* **Things to do**:
1. Rewrite the paragraph of the Bette Nesmith passage that begins "Bette Nesmith had a good secretarial job" as a short bulleted list that keeps its main facts.
2. Answer these questions from the Bette Nesmith passage:
(a) In what city was the bank where she worked?
(b) What did she first call her correction fluid?
(c) Which company bought her enterprise?
3. Write a continuation of the Bette Nesmith passage, picking up after its final sentence.

* **Extract**:
Importance of Persistance

Bette Nesmith had a good secretarial job in a Dallas bank when she ran across a problem that interested her. Wasn't there a better way to correct the errors she made on her electric typewriter? Bette had some art experience and she knew that artists who worked in oils just painted over their errors. Maybe that would work for her too. So she concocted a fluid to paint over her typing errors. Before long, all the secretaries in her building were using what she then called "MistakeOut". She attempted to sell the product idea to marketing agencies and various companies (including IBM), but they turned her down. However, secretaries continued to like her product, so Bette Nesmith's kitchen became her first manufacturing facility and she started selling it on her own. When Bette Nesmith sold the enterprise, the tiny white bottles were earning $3.5 million annually on sales of $38 million. The buyer was Gillette Company and the sale price was $47.5 million.

* **Supplied data**:
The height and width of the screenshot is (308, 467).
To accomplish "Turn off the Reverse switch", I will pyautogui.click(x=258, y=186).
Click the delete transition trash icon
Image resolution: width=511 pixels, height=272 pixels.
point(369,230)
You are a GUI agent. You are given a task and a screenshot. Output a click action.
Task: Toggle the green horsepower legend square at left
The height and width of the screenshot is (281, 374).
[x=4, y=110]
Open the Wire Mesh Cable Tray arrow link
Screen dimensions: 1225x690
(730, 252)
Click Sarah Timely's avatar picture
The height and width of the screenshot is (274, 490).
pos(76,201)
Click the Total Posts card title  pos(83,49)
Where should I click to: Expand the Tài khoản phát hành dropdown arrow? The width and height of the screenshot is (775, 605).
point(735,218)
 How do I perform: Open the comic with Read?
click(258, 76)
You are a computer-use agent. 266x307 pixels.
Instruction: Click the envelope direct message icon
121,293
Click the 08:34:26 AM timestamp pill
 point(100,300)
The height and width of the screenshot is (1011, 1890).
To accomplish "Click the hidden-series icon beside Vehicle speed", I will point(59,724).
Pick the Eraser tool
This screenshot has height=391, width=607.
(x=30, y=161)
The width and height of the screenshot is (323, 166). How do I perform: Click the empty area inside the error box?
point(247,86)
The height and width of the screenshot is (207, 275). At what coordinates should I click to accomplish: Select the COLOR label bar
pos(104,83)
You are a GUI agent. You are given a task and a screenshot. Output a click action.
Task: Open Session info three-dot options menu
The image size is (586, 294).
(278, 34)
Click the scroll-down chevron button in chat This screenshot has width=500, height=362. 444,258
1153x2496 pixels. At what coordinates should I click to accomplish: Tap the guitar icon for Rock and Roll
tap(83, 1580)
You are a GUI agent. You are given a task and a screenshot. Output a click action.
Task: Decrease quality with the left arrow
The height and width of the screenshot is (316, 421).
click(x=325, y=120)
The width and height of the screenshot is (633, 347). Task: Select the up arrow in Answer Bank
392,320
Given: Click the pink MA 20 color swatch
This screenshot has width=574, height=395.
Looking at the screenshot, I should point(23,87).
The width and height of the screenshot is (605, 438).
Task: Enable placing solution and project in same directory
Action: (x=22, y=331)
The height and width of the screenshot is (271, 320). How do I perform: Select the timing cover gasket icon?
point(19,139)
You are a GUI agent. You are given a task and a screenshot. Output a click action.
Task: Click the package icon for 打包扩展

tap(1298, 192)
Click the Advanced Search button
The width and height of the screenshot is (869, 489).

* **Answers for this exercise**:
1.
- Bette Nesmith, a secretary at a Dallas bank, wanted a better way to fix errors made on her electric typewriter.
- Drawing on her art experience, she reasoned that, like oil painters, she could paint over mistakes, and she made a fluid to do so.
- Soon all the secretaries in her building were using it, then called "MistakeOut."
- Marketing agencies and companies, IBM among them, turned down her product idea.
- Because secretaries kept liking it, she began making it in her kitchen and selling it herself.
- When she sold the business, it was earning $3.5 million a year on sales of $38 million.
- Gillette Company bought it for $47.5 million.

2.
(a) Dallas
(b) "MistakeOut"
(c) Gillette Company

3.
Persistence paid off for American astronomer Clyde Tombaugh, who discovered the planet Pluto. After astronomers calculated a probable orbit for this "suspected" heavenly body, Tombaugh took up the search in March 1929. Time magazine recorded the investigation: "He examined scores of telescopic photographs each showing tens of thousands of star images in pairs under the dual microscope. It often took three days to scan a single pair. It was exhausting, eye-cracking work--in his own words, 'brutal, tediousness.' And it went on for months. Star by star, he examined 20 million images. Then on February 18, 1930, as he was blinking at a pair of photographs in the constellation Gemini, 'I suddenly came upon the image of Pluto!" It was the most dramatic astronomic discovery in nearly 100 years.